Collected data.
*****

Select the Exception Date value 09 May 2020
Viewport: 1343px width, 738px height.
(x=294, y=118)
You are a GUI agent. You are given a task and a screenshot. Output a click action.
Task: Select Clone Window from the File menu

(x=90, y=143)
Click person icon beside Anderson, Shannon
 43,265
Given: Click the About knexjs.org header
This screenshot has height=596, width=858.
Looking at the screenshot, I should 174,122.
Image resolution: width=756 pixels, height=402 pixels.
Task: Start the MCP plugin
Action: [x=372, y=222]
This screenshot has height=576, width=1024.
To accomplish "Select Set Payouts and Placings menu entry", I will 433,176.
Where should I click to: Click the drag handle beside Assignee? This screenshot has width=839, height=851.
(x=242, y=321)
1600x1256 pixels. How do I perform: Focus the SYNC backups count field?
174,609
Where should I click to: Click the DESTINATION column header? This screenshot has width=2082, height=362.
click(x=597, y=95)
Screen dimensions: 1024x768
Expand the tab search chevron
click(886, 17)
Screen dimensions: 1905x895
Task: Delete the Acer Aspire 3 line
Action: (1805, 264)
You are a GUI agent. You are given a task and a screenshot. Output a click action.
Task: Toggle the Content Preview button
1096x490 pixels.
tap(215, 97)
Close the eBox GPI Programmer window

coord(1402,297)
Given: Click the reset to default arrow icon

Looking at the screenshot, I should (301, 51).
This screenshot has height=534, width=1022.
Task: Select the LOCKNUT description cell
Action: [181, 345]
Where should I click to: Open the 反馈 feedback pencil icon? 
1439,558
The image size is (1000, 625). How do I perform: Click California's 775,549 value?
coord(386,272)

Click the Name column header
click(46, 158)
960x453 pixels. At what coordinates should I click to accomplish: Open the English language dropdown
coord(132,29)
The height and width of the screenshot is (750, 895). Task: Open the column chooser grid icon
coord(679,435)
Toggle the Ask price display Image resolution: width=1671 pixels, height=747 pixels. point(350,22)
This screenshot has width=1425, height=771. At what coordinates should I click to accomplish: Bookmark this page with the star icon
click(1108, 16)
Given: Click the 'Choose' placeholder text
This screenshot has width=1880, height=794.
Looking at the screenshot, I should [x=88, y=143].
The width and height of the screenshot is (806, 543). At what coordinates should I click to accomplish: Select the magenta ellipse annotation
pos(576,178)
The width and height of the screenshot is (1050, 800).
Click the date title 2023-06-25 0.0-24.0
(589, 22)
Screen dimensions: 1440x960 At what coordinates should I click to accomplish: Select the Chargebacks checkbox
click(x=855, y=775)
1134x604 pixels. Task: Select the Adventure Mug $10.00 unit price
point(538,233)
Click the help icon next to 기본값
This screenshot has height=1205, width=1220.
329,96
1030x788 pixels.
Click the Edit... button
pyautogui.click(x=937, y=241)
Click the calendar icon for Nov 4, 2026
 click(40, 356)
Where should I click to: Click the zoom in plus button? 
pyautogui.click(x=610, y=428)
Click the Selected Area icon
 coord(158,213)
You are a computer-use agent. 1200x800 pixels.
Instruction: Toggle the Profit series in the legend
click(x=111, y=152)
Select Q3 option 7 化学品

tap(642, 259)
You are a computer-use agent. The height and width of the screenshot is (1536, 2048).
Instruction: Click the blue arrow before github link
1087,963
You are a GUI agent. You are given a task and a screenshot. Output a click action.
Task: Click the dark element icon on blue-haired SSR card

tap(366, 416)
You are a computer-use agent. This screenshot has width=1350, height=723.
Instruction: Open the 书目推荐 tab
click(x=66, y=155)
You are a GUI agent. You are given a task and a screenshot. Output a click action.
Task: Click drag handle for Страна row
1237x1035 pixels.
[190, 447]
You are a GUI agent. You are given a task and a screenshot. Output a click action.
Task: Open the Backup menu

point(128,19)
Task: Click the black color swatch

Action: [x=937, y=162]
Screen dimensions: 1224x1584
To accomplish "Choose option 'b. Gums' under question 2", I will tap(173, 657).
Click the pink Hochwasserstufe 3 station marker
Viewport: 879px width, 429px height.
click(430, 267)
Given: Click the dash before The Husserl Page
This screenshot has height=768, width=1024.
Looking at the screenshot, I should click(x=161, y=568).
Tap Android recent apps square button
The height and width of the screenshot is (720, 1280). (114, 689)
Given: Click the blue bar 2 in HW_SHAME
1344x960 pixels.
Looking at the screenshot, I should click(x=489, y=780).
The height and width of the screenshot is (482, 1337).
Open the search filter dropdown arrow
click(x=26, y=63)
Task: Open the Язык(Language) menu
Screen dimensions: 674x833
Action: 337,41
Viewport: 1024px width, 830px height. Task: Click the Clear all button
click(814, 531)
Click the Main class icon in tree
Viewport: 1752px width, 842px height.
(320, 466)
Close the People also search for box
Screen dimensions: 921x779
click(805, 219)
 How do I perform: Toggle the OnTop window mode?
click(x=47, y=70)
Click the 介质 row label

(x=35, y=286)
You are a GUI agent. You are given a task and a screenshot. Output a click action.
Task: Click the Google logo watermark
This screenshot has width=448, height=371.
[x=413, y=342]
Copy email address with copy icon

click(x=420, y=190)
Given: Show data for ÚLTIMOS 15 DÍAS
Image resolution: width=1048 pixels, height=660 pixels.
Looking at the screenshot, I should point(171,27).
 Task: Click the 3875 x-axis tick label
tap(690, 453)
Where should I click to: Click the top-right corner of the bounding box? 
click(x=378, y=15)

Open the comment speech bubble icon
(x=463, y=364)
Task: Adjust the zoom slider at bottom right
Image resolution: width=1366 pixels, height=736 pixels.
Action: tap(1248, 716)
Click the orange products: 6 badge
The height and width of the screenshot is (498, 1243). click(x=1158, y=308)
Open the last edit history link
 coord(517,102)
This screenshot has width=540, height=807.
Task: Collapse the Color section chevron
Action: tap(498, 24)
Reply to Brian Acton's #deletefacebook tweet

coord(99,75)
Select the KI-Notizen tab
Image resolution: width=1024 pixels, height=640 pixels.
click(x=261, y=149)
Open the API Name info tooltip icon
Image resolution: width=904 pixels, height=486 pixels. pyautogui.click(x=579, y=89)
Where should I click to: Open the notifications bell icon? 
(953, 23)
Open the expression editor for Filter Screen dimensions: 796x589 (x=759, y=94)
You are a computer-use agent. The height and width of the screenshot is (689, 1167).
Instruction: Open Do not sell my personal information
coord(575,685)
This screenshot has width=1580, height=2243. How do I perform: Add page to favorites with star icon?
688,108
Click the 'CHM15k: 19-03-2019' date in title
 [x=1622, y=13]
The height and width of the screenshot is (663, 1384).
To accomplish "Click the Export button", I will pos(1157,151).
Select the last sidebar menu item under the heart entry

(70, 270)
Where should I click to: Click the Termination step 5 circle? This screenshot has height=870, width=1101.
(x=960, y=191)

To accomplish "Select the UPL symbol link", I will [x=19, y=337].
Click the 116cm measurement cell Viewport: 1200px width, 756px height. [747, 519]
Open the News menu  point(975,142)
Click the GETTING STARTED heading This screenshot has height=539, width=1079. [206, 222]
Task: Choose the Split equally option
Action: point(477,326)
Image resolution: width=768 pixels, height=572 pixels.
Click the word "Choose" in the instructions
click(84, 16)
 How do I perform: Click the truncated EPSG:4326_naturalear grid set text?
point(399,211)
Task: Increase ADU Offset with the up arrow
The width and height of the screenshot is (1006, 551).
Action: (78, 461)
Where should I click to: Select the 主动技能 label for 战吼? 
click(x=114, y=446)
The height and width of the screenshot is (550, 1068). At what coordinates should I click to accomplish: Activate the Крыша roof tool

*****

PROBLEM TO SOLVE. Every line above holding the string "computer" should be listed.

RESULT FOR THIS EXERCISE.
You are a computer-use agent. 1200x800 pixels.
You are a computer-use agent. The height and width of the screenshot is (1536, 2048).
You are a computer-use agent. This screenshot has width=1350, height=723.
You are a computer-use agent. The height and width of the screenshot is (689, 1167).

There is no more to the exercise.